L’esprit joyeux, le cœur content,
Il retourne dans son ménage ;
Il revoit son fils repentant
Qui lui promet d’être plus sage.
Jugez quel bonheur est le sien.
Mais le plus difficile à croire.
Sa fille, son épouse...

MADAME PHILIBERT et AMÉLIE.

Eh bien ?

PHILIBERT.

Ne se doutent vraiment de rien...
Et voilà toute mon histoire.

UN DOMESTIQUE.

Monsieur, le dîner est servi, et les huîtres sont sur la table.

PHILIBERT, à Amélie et à madame Philibert.

Excellente nouvelle ; vous savez, madame Philibert, que c’est pour vous ; en récompense, vous nous permettrez à table de nous occuper de nos projets de mariage ; bientôt vous n’aurez plus, je l’espère, de prévention contre Victor, qui, de son côté, j’en suis sûr, se soumettra à toutes les épreuves que nous voudrons exiger.

VICTOR.

Oui, je ferai tout au monde pour me rendre digne de ma cousine

Donnant la main à Philibert.

et de mon père.

PHILIBERT.

De ton père, tu as raison ; allons, allons, à table !

Madame Philibert et Amélie remontent le théâtre pour sortir ; pendant ce temps, Chopard, Victor et Marguerite redescendent et entourent Philibert.

VICTOR.

Ah ! mon oncle !

MARGUERITE.

Mon bon maître !

CHOPARD.

Mon élève !

MADAME PHILIBERT, dans le fond.

Eh bien, qu’avez-vous donc, et pourquoi ne venez-vous pas ?

PHILIBERT.

Rien, c’est qu’ils sont enchantés du petit dîner de famille que nous allons faire, et surtout de ce que personne

Serrant la main de Victor.

ne manque au rendez-vous.

Vaudeville.

Air du vaudeville de L’Intérieur de l’Étude.

PHILIBERT.

Si nous voulons de la jeunesse
Former l’esprit, gagner le cœur,
Ne donnons point à la sagesse
L’air farouche, le ton grondeur.
Loin de s’armer d’un front sévère,
Moi je pense qu’il faut souvent,
Lorsque l’on veut être bon père
Se rappeler qu’on fut enfant.

VICTOR.

Regardant toujours en arrière.
Maints barbons de mauvaise humeur
Voudraient nous fermer la carrière
Et de la gloire et de l’honneur.
Sous des lauriers héréditaires
Nous marcherons dans tous les temps
Si la gloire élevait nos pères,
Elle berce encor leurs enfants.

MARGUERITE.

Que j’aime cette noble dame
Qui, toujours la plume à la main,
Ou dans un conte ou dans un drame,
Nous rappelle monsieur Berquin !
Ses œuvres ne sont pas légères ;
Par ses pièces et ses romans
Elle avait amusé les pères,
Elle amuse encor les enfants.

CHOPARD.

Tous les hommes ont leurs manies :
Dans tous les temps, nous le savons,
La jeunesse fit des folies,
Et la vieillesse des sermons ;
Entre ces deux partis contraires
J’en prends un plus sage à mon sens :
Moi, je laisse dire les pères,
Et je laisse agir les enfants.

PHILIBERT, au public.

De vos bontés dont on s’honore
Le souvenir est toujours cher,
Et je crois vous entendre encore
Applaudir les Deux Philibert[2].

VICTOR et AMÉLIE.

Nous ne sommes pas légataires
De leur esprit, de leurs talents ;
Mais, messieurs, en faveur des pères,
Ne maltraitez pas les enfants.


[1] Fameux joueur de billard.

[2] Charmante pièce de M. Picard, donnée, avec un très grand succès, au théâtre de l’Odéon.
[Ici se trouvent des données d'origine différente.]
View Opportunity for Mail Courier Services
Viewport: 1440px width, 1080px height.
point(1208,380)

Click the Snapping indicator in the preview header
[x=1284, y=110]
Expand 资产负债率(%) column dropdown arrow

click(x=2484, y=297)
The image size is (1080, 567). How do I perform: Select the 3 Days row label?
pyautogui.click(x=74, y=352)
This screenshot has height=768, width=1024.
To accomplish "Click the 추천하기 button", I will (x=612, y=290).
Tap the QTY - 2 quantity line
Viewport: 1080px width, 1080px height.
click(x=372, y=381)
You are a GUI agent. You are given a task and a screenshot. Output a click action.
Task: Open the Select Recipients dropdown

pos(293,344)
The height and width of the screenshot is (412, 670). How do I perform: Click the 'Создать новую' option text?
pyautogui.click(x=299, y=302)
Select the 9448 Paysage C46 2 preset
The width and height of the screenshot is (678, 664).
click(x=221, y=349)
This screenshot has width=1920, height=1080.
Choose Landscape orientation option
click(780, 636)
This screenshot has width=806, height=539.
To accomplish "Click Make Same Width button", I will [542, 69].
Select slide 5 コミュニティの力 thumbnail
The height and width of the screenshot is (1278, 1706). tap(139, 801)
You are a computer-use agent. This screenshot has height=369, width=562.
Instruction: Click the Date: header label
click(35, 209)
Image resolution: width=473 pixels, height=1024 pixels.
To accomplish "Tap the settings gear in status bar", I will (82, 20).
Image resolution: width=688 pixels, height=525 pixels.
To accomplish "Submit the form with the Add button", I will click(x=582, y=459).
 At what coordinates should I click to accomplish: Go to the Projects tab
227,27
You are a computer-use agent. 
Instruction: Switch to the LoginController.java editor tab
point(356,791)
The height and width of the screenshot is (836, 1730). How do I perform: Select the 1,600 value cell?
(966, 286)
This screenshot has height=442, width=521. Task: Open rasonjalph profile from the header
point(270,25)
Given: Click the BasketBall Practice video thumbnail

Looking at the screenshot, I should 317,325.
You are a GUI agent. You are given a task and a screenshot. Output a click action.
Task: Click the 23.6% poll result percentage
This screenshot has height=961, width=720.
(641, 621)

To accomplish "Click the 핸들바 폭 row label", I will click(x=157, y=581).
Le rôle de Philibert le mauvais sujet était joué avec un talent très remarquable par M. Clozel. Cet acteur s’étant engagé depuis au théâtre du Gymnase, l’ouvrage qu’on vient de lire fut composé pour ses débuts, et dut sa réussite à la continuation assez exacte du caractère principal, qui appartient tout entier à M. Picard.